--- START ---
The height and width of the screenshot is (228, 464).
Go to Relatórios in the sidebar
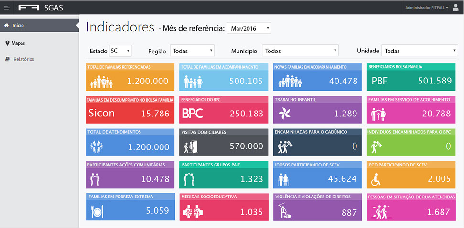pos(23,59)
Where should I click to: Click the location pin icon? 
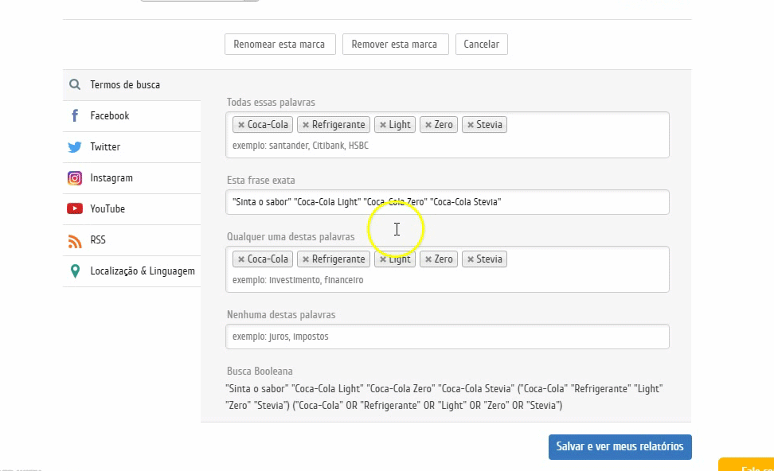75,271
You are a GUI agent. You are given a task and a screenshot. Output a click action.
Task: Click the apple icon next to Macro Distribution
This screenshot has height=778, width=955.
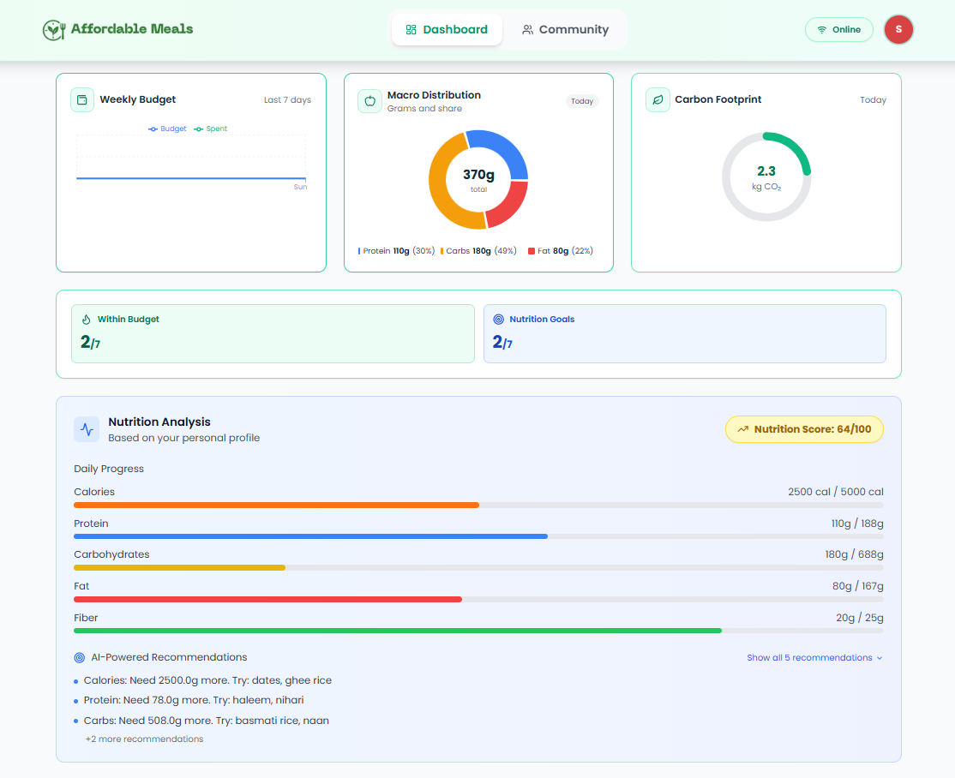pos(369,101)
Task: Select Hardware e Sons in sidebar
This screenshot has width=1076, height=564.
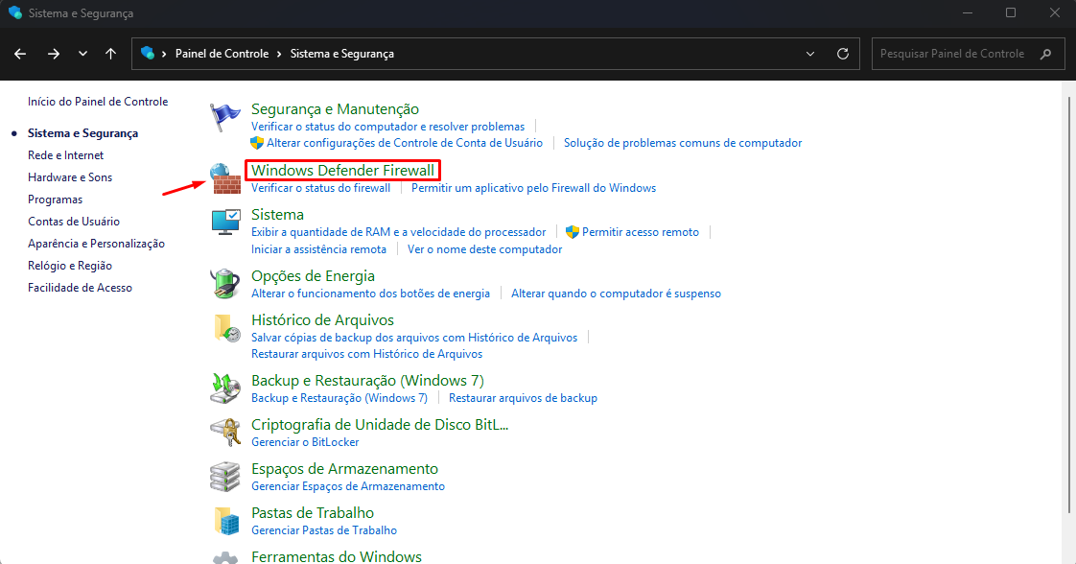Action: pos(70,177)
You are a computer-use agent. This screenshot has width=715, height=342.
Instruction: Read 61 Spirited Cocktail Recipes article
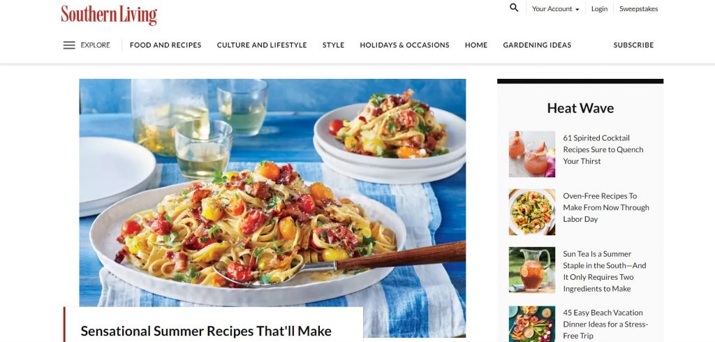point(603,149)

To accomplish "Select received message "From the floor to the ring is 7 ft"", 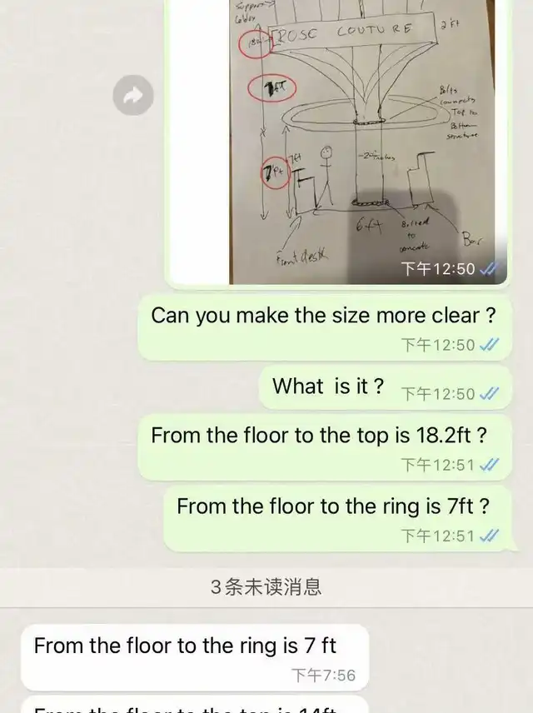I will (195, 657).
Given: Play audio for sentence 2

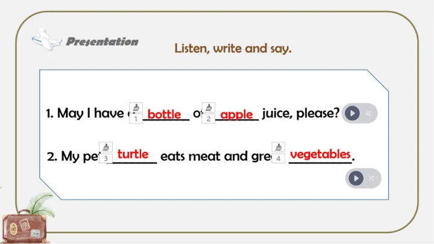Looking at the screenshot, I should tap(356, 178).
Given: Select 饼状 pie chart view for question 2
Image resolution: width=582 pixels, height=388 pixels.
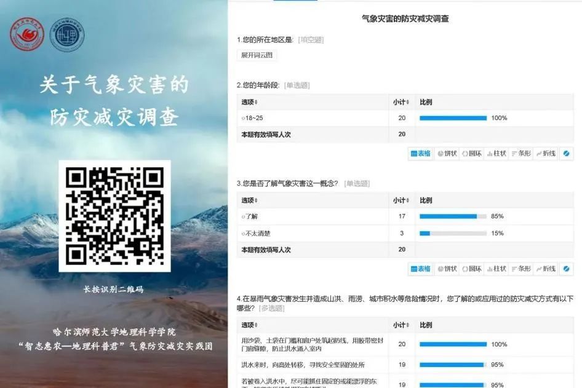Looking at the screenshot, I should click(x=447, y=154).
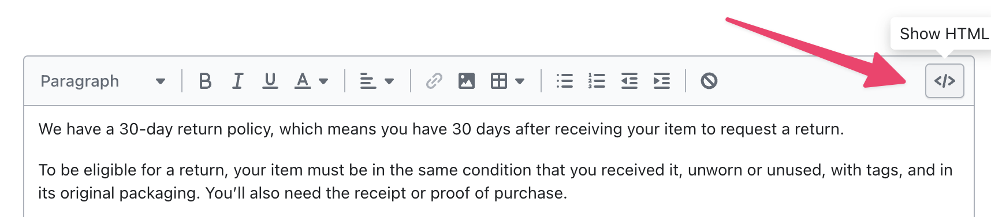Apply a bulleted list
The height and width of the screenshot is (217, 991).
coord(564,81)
--- END ---
--- START ---
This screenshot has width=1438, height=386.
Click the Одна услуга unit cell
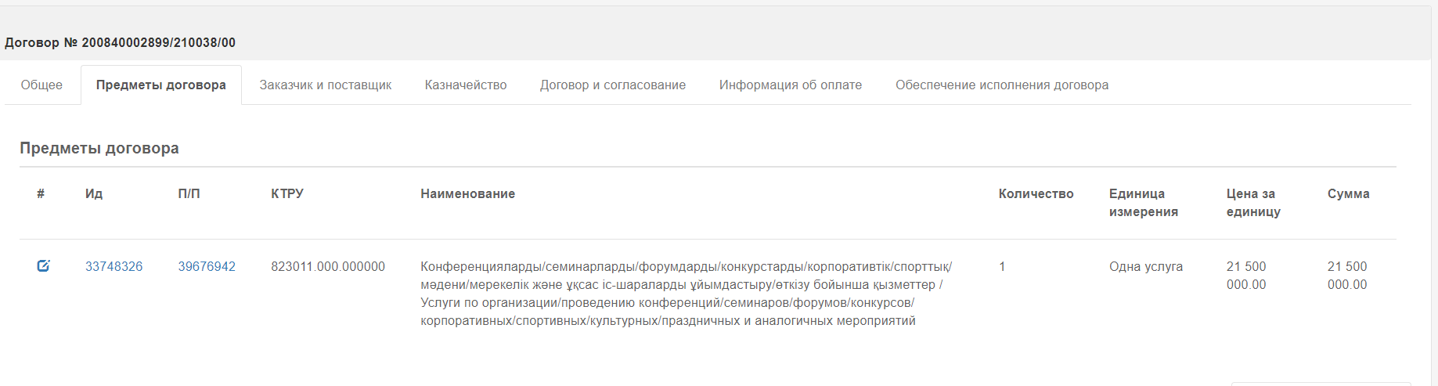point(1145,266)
--- END ---
--- START ---
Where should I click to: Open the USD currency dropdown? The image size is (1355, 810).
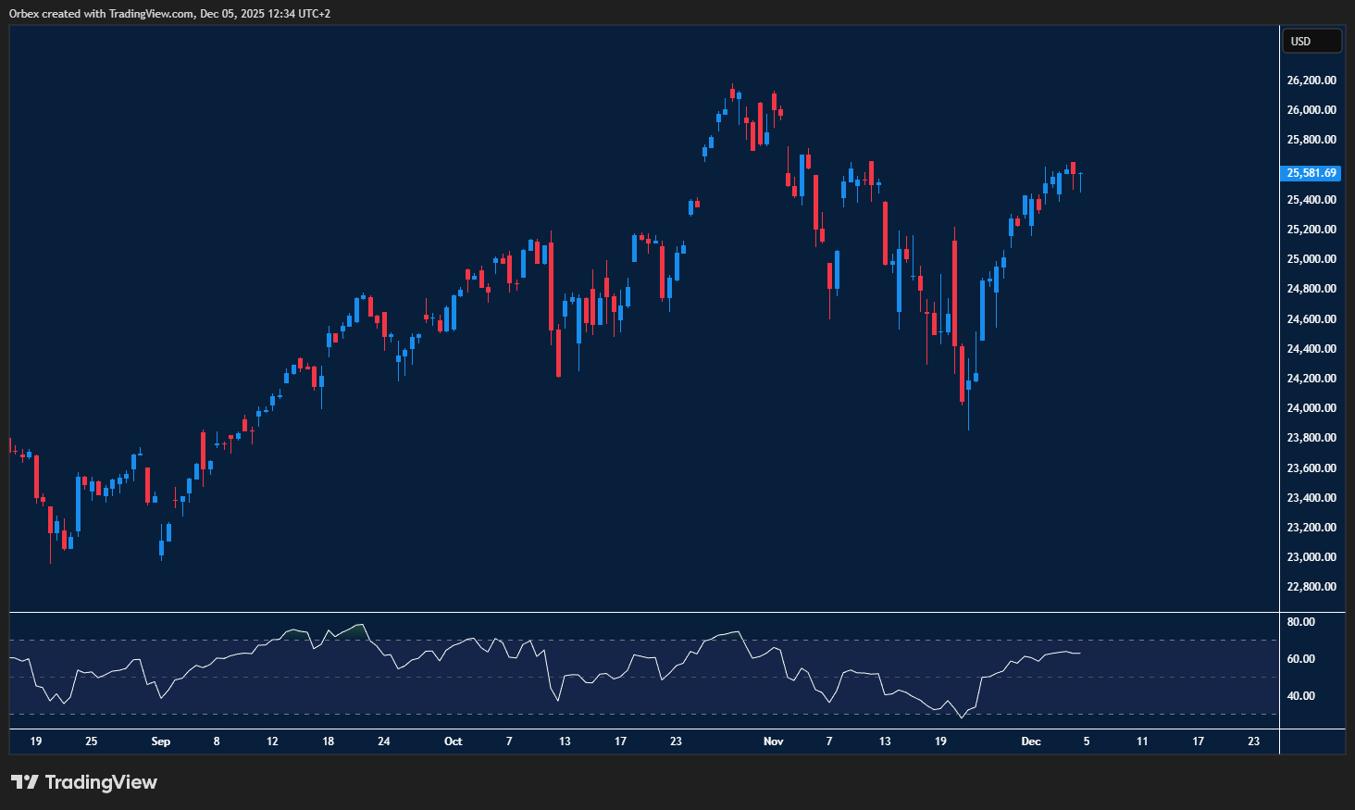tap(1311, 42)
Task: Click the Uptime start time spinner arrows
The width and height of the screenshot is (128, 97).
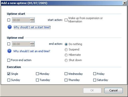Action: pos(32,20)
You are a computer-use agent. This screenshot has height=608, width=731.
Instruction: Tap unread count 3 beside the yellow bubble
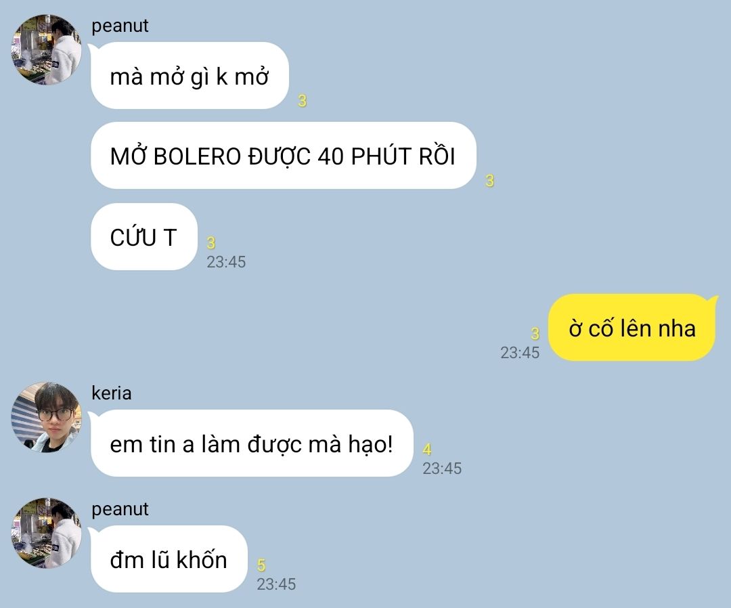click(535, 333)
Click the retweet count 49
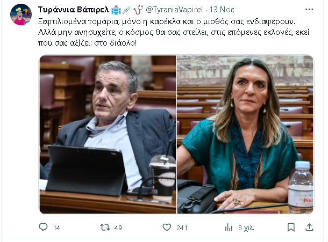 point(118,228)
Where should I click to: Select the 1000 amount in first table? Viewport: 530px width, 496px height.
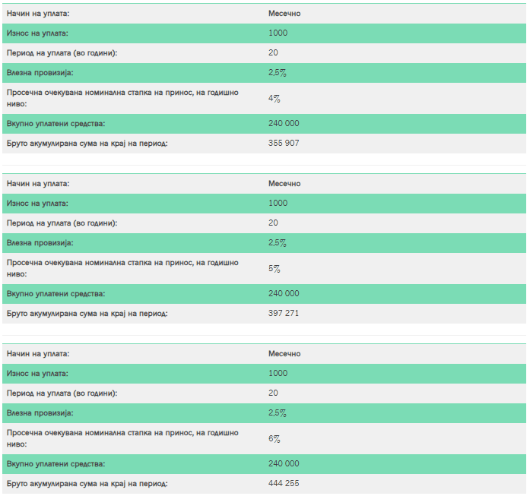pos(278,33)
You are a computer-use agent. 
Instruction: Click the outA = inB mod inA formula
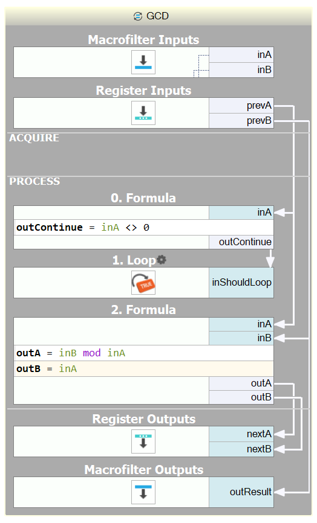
--- END ---
**How to complete this task**
Where a line of the records above holds the word "computer", copy that line.

**Output for this exercise**
You are a computer-use agent. This screenshot has width=715, height=342.
You are a computer-use agent. This screenshot has height=608, width=731.
You are a computer-use agent. 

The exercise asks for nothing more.